Kimi insan bu tiyatroyu(!) sırf keyif amaçlı sürdürürken kimisi de bunu savunma amaçlı yapar.. Bazısının da henüz kim olduğundan haberi yoktur, kendini bulamamıştır ve bu karakter boşluğunu olmadığı biri gibi görünerek kapatmak ister.. Kimisi de "kim" olduğundan utanır, hayalindeki kişi olur karşısındakine.. Her ne olursa olsun bu can sıkıcı bi durumdur.. Yaşayana da, fark edene de.. Benim problemim aslında bu saydıklarımın hepsiyle.. Ama en çok da kendini koruma amacıyla asıl kimliklerini belli edemeyenlere kızıyorum.. Bunun "nasıl?!"ını irdelemeden önce diğerlerine bi bakalım..

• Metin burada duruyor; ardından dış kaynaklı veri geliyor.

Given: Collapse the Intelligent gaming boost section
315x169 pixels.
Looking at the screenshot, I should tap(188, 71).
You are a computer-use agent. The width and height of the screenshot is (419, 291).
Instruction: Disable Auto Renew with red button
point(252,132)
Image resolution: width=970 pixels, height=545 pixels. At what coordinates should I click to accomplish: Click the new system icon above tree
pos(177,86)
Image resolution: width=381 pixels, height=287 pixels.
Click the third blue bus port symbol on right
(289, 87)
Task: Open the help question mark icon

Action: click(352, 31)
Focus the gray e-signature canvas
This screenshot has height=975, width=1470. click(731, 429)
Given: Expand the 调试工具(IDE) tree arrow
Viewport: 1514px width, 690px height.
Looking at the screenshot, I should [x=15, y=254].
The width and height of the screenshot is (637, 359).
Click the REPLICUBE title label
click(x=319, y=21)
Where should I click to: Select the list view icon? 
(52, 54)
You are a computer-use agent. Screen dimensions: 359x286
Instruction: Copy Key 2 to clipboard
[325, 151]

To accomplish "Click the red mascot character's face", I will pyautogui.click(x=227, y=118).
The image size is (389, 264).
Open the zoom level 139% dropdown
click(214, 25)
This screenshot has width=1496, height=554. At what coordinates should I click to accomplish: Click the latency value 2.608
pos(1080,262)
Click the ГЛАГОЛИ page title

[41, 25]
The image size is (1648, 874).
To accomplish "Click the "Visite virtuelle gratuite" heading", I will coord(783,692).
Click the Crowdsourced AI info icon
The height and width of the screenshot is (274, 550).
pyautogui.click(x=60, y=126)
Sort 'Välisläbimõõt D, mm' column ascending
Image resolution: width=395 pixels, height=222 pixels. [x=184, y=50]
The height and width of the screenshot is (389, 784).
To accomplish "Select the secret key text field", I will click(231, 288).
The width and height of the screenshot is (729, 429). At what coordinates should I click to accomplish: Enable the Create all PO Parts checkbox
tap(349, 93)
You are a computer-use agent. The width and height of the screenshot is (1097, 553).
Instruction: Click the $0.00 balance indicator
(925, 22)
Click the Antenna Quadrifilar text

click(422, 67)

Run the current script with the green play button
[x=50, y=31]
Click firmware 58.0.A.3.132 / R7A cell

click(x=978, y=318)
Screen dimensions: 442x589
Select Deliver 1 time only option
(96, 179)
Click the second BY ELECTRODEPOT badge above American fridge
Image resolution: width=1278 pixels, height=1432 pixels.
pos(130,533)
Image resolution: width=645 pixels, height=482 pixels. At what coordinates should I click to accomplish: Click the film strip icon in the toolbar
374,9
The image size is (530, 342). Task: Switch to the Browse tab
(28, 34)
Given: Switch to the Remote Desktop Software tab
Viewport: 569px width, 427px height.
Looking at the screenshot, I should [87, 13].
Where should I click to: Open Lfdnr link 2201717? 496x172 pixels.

*Sırf bundan zevk aldığı için olmadığı biri gibi davranan kişi adı üzerinde çeşitli insanlardan derlediği hayat duruşunu, kendi gibi davranmamaya tercih eder çünkü bu daha keyiflidir onlar için.. Nedenini bilmiyorum ama tanıdım böyle bi insan.. Kendi kafasında yarattığı küçük ütopik dünyasından sıçrayan karakterleri bizim hayatımıza empoze etmeye çalışıyordu.. Neyse ki geç olmadan açıldı gözümüz..
*Diğer maskelimiz genelde 11-18 yaş arasından çıkar ki istisnalar kaideyi bozmamaktadır fakat ergenlik dönemlerimizde hepimizin kimlik bunalımına girdiği de su götürmeyen bi gerçektir zaten.. Zaten en kabul edilebilir "başkası gibi olma hali" budur.. Kişi kendini bulamamıştır daha, normaldir.. Geçicidir ama önemli olan da geçici olmasıdır.. Benimki geçti mesela *swh*
*Bir diğer olasılık da dediğim gibi kişinin kendinden utanmasıdır.. Hatta ne üzücü ki bazısı yaşadığı hayattan da utanır.. Burda bunun eleştirisini yapacak değilim çünkü bu maddedeki değişkenler hassas olabiliyor kimi durumda.. Yine de kızıyorum.. Çünkü eminim ki hiç birimiz hayalindeki hayatı yaşamıyor zaten.. Ama yine eminim ki bir çoğumuz bu durumu kabullenmiş vaziyette ve hayatını, kendini olduğu gibi görebiliyor.. Olması gereken de bu fakat bunu oldurmak her zaman kolay olmuyor..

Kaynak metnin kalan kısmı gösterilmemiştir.